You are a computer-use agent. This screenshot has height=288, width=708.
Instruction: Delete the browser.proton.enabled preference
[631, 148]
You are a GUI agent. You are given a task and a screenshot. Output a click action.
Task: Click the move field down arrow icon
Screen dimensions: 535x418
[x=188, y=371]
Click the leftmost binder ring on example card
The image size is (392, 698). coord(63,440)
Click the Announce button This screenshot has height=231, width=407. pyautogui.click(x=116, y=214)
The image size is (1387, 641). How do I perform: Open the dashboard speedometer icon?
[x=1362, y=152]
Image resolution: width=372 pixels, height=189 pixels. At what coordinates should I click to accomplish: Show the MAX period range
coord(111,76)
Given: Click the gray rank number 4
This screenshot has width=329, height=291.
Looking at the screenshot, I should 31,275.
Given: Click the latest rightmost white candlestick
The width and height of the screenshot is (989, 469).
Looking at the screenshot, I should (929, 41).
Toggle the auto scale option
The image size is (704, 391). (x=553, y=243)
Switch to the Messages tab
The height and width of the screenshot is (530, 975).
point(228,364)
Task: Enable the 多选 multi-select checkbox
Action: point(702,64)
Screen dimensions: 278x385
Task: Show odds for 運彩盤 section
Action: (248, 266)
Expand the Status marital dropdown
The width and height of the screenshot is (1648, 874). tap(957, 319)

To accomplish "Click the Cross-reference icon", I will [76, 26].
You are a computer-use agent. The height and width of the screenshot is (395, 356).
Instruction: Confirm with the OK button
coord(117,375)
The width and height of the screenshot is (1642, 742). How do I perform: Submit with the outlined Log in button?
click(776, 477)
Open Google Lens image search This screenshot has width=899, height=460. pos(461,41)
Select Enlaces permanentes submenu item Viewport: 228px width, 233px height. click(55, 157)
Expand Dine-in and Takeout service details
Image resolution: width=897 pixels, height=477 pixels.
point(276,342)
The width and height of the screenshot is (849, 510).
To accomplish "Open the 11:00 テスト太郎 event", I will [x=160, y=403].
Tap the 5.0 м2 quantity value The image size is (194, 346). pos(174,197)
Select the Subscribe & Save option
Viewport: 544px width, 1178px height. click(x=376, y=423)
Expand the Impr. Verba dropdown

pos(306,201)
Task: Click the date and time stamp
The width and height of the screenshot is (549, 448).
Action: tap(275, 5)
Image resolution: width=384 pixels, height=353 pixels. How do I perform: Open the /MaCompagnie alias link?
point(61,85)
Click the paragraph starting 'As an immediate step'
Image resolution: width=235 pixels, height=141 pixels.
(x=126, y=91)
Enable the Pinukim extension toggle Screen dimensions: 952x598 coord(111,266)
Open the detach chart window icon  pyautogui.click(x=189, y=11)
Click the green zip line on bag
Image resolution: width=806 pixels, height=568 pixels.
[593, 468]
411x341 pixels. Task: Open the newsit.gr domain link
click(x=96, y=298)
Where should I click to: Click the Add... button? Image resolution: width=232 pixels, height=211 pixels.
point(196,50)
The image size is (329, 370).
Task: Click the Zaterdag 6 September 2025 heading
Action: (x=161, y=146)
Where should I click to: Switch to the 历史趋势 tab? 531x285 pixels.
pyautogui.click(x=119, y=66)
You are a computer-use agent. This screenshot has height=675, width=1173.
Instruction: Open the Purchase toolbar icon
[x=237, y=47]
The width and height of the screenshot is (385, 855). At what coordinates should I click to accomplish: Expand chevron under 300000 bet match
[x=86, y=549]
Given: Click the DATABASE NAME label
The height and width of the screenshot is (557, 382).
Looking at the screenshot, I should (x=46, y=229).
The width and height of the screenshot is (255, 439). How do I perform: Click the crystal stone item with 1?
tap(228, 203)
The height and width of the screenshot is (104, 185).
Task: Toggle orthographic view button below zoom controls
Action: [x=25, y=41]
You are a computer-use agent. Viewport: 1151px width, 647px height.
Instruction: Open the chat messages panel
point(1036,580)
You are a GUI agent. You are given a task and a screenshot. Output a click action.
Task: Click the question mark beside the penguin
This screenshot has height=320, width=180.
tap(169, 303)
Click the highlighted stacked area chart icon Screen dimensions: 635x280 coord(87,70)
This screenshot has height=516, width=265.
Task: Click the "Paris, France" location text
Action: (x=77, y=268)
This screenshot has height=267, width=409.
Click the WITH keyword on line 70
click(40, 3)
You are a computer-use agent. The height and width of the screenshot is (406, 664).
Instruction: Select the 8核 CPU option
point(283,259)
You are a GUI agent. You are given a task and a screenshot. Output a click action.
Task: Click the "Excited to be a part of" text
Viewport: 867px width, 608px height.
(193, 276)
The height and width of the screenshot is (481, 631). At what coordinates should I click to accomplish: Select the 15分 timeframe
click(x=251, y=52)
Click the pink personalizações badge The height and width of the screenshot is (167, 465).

++++++++

Provide a verbatim reproduction of all the records.

You are a computer-use agent. This screenshot has height=288, width=708.
Instruction: Delete the browser.proton.enabled preference
[631, 148]
You are a GUI agent. You are given a task and a screenshot. Output a click action.
Task: Click the move field down arrow icon
Screen dimensions: 535x418
[x=188, y=371]
Click the leftmost binder ring on example card
The image size is (392, 698). coord(63,440)
Click the Announce button This screenshot has height=231, width=407. pyautogui.click(x=116, y=214)
The image size is (1387, 641). How do I perform: Open the dashboard speedometer icon?
[x=1362, y=152]
Image resolution: width=372 pixels, height=189 pixels. At what coordinates should I click to accomplish: Show the MAX period range
coord(111,76)
Given: Click the gray rank number 4
This screenshot has width=329, height=291.
Looking at the screenshot, I should 31,275.
Given: Click the latest rightmost white candlestick
The width and height of the screenshot is (989, 469).
Looking at the screenshot, I should (929, 41).
Toggle the auto scale option
The image size is (704, 391). (x=553, y=243)
Switch to the Messages tab
The height and width of the screenshot is (530, 975).
point(228,364)
Task: Enable the 多选 multi-select checkbox
Action: point(702,64)
Screen dimensions: 278x385
Task: Show odds for 運彩盤 section
Action: (248, 266)
Expand the Status marital dropdown
The width and height of the screenshot is (1648, 874). tap(957, 319)

To accomplish "Click the Cross-reference icon", I will [76, 26].
You are a computer-use agent. The height and width of the screenshot is (395, 356).
Instruction: Confirm with the OK button
coord(117,375)
The width and height of the screenshot is (1642, 742). How do I perform: Submit with the outlined Log in button?
click(776, 477)
Open Google Lens image search This screenshot has width=899, height=460. pos(461,41)
Select Enlaces permanentes submenu item Viewport: 228px width, 233px height. click(55, 157)
Expand Dine-in and Takeout service details
Image resolution: width=897 pixels, height=477 pixels.
point(276,342)
The width and height of the screenshot is (849, 510).
To accomplish "Open the 11:00 テスト太郎 event", I will [x=160, y=403].
Tap the 5.0 м2 quantity value The image size is (194, 346). pos(174,197)
Select the Subscribe & Save option
Viewport: 544px width, 1178px height. click(x=376, y=423)
Expand the Impr. Verba dropdown

pos(306,201)
Task: Click the date and time stamp
The width and height of the screenshot is (549, 448).
Action: tap(275, 5)
Image resolution: width=384 pixels, height=353 pixels. How do I perform: Open the /MaCompagnie alias link?
point(61,85)
Click the paragraph starting 'As an immediate step'
Image resolution: width=235 pixels, height=141 pixels.
(x=126, y=91)
Enable the Pinukim extension toggle Screen dimensions: 952x598 coord(111,266)
Open the detach chart window icon  pyautogui.click(x=189, y=11)
Click the green zip line on bag
Image resolution: width=806 pixels, height=568 pixels.
[593, 468]
411x341 pixels. Task: Open the newsit.gr domain link
click(x=96, y=298)
Where should I click to: Click the Add... button? Image resolution: width=232 pixels, height=211 pixels.
point(196,50)
The image size is (329, 370).
Task: Click the Zaterdag 6 September 2025 heading
Action: (x=161, y=146)
Where should I click to: Switch to the 历史趋势 tab? 531x285 pixels.
pyautogui.click(x=119, y=66)
You are a computer-use agent. This screenshot has height=675, width=1173.
Instruction: Open the Purchase toolbar icon
[x=237, y=47]
The width and height of the screenshot is (385, 855). At what coordinates should I click to accomplish: Expand chevron under 300000 bet match
[x=86, y=549]
Given: Click the DATABASE NAME label
The height and width of the screenshot is (557, 382).
Looking at the screenshot, I should (x=46, y=229).
The width and height of the screenshot is (255, 439). How do I perform: Click the crystal stone item with 1?
tap(228, 203)
The height and width of the screenshot is (104, 185).
Task: Toggle orthographic view button below zoom controls
Action: [x=25, y=41]
You are a computer-use agent. Viewport: 1151px width, 647px height.
Instruction: Open the chat messages panel
point(1036,580)
You are a GUI agent. You are given a task and a screenshot. Output a click action.
Task: Click the question mark beside the penguin
This screenshot has height=320, width=180.
tap(169, 303)
Click the highlighted stacked area chart icon Screen dimensions: 635x280 coord(87,70)
This screenshot has height=516, width=265.
Task: Click the "Paris, France" location text
Action: (x=77, y=268)
This screenshot has height=267, width=409.
Click the WITH keyword on line 70
click(40, 3)
You are a computer-use agent. The height and width of the screenshot is (406, 664).
Instruction: Select the 8核 CPU option
point(283,259)
You are a GUI agent. You are given a task and a screenshot. Output a click action.
Task: Click the "Excited to be a part of" text
Viewport: 867px width, 608px height.
(193, 276)
The height and width of the screenshot is (481, 631). At what coordinates should I click to accomplish: Select the 15分 timeframe
click(x=251, y=52)
Click the pink personalizações badge The height and width of the screenshot is (167, 465).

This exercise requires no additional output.